Votées en 1996, les lois Galland et Raffarin ont renforcé les contrôles et les interdictions dans la grande distribution. Douze ans plus tard, c'est un constat d'échec: les textes n'ont permis ni de préserver la diversité commerciale ni de renforcer les PME. En organisant la rareté, ces textes ont donné aux grandes enseignes une vraie rente de situation. Détenant aujourd'hui 69% du commerce alimentaire, elles imposent leur loi et leurs prix. La nouvelle loi, censée remédier à ces effets pervers, laisse les législateurs dubitatifs. Lire aussi: «Des députés pas très convaincus par la réforme»

Martine Orange

Ce n'est qu'une concomitance de temps mais elle est symbolique. Le jour même où le président de la République va défendre sa loi de modernisation économique devant les entreprises en Isère, Bernard Arnault entre au conseil d'administration de Carrefour en remplacement de Robert Halley – le représentant de la famille fondatrice de Promodès –, affirmant ainsi son statut de premier actionnaire du groupe au côté du fonds Colony Capital. Voir le dirigeant du premier groupe mondial de luxe s'intéresser ainsi au monde de la grande distribution dit combien le secteur peut être porteur.

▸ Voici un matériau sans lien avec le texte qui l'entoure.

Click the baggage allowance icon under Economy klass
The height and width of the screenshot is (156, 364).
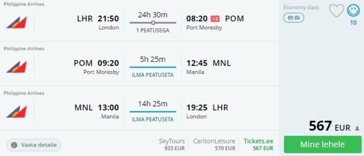click(x=294, y=18)
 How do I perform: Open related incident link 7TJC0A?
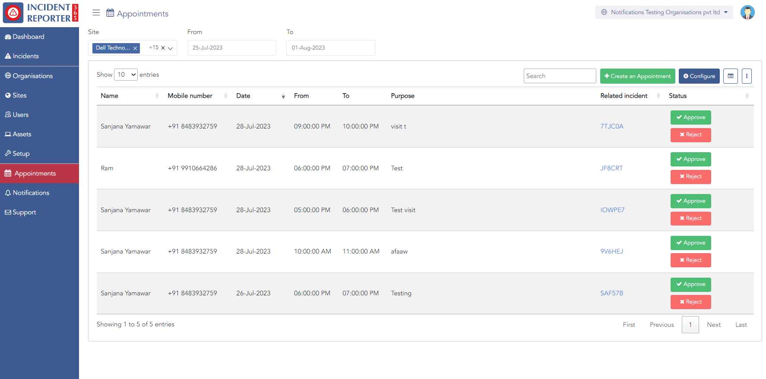[x=611, y=126]
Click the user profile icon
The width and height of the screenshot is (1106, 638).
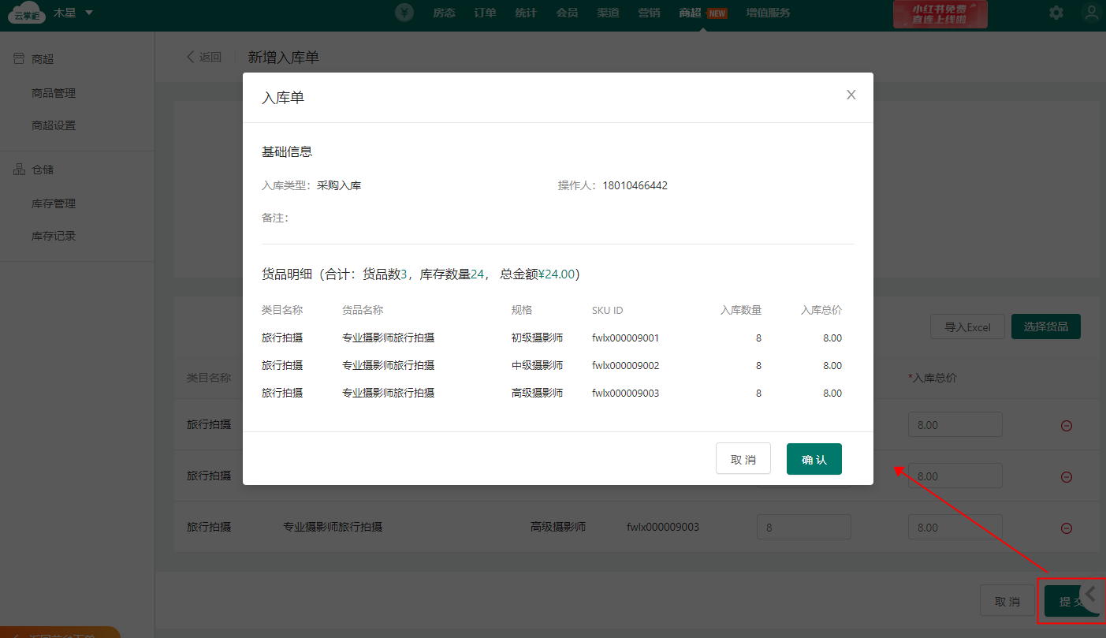click(1091, 13)
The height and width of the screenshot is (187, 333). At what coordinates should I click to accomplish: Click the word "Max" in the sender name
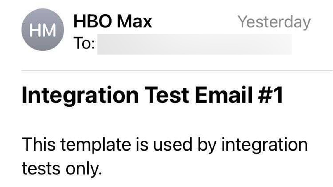pyautogui.click(x=134, y=21)
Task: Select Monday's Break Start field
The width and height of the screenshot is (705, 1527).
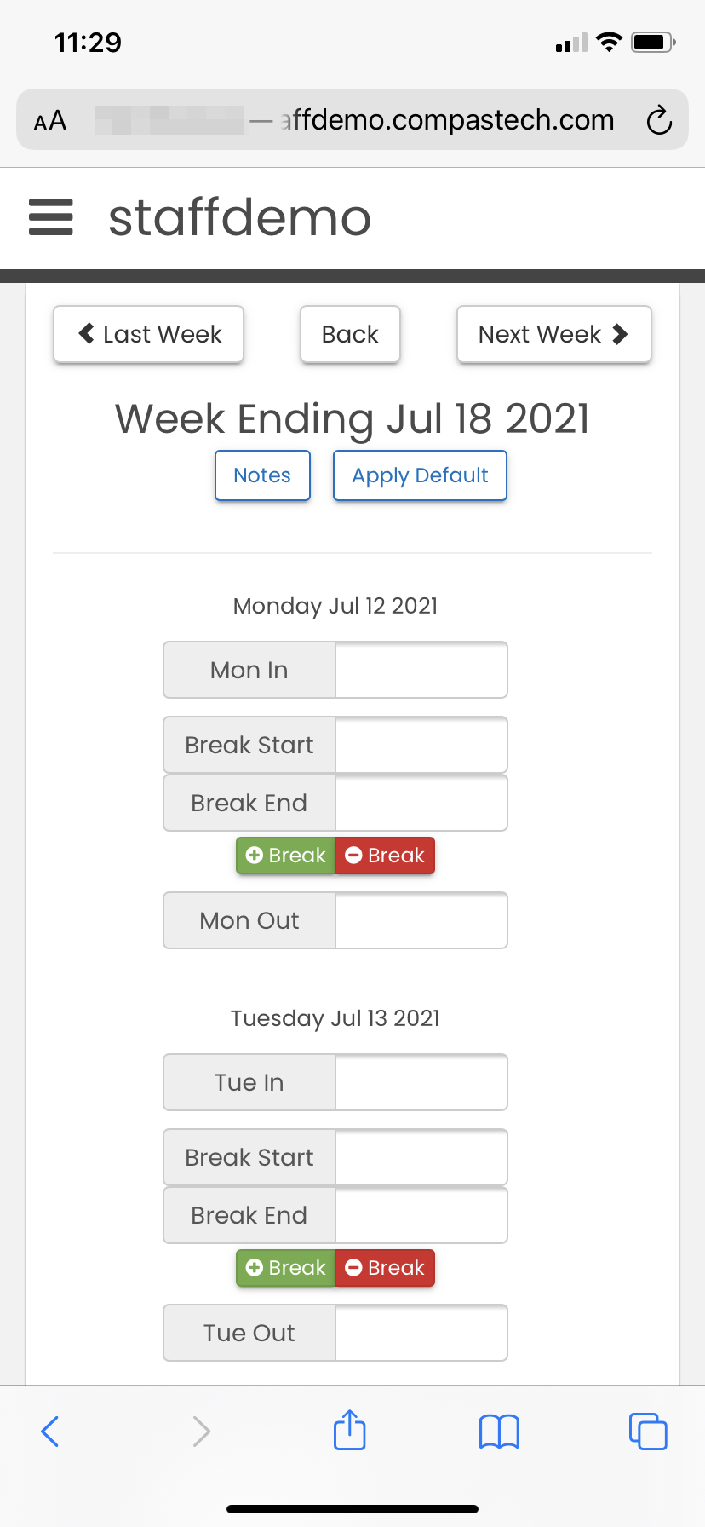Action: tap(421, 745)

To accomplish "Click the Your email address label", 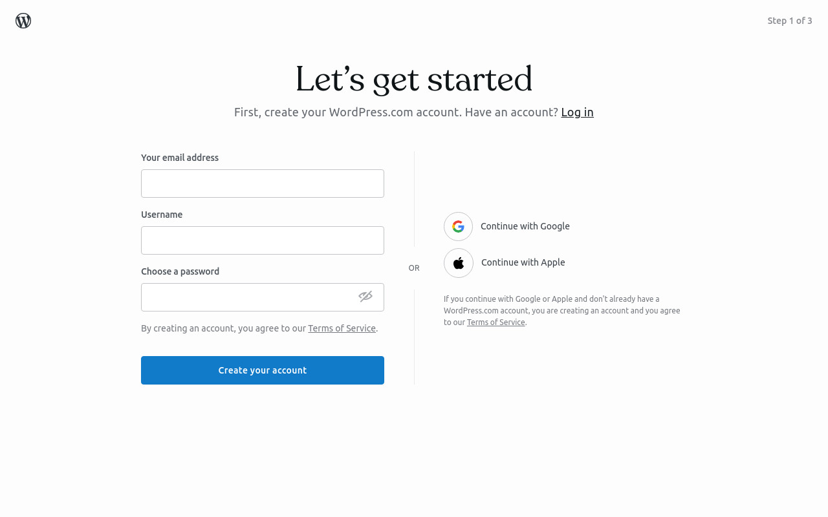I will pyautogui.click(x=180, y=158).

Avec Carrefour, Auchan, Casino, Leclerc, Intermarché, la France est le pays qui possède le secteur de la grande distribution le plus développé et le plus internationalisé. Une preuve du dynamisme commercial spécifique ? Plutôt le fruit d'une politique, qui, à l'inverse des ambitions affichées de défense du petit commerce et des PME, s'est révélée une vraie protection pour le secteur. Déjà très marquée par une volonté malthusianiste avec la loi Royer en 1973, la législation lui est devenue encore plus bénéfique avec les lois Galland et Raffarin. Adoptés l'un et l'autre en 1996, ces deux textes ont totalement bouleversé l'univers du commerce en France. Le premier, la loi Galland, a renforcé les seuils de revente à perte, interdisant à un commerçant de vendre un produit en dessous de son prix d'achat. En contrepartie, ce texte avait légalisé les rémunérations des fameuses «marges arrière» censées rétribuées des services commerciaux annexes comme l'installation dans les linéaires, les positions en tête de gondole, les politiques de promotion. Le second, la loi Raffarin, instituait un contrôle renforcé sur la vente des surfaces commerciales, abaissant le seuil d'autorisation de 1 000 m2 à 300 m2.
Douze ans plus tard, c'est le constat d'échec. Aucun des objectifs affichés dans ces lois n'a été réalisé. La concentration des enseignes n'a cessé de s'accélérer, instituant des situations de monopoles de fait dans certaines villes, empêchant l'émergence de nouvelles concurrences, et tuant les autres formes de commerce. Profitant de leur position de force, les enseignes ont à la fois fait pression sur les fournisseurs pour leur demander de nouvelles rémunérations commerciales, tout en ne cessant d'augmenter les prix.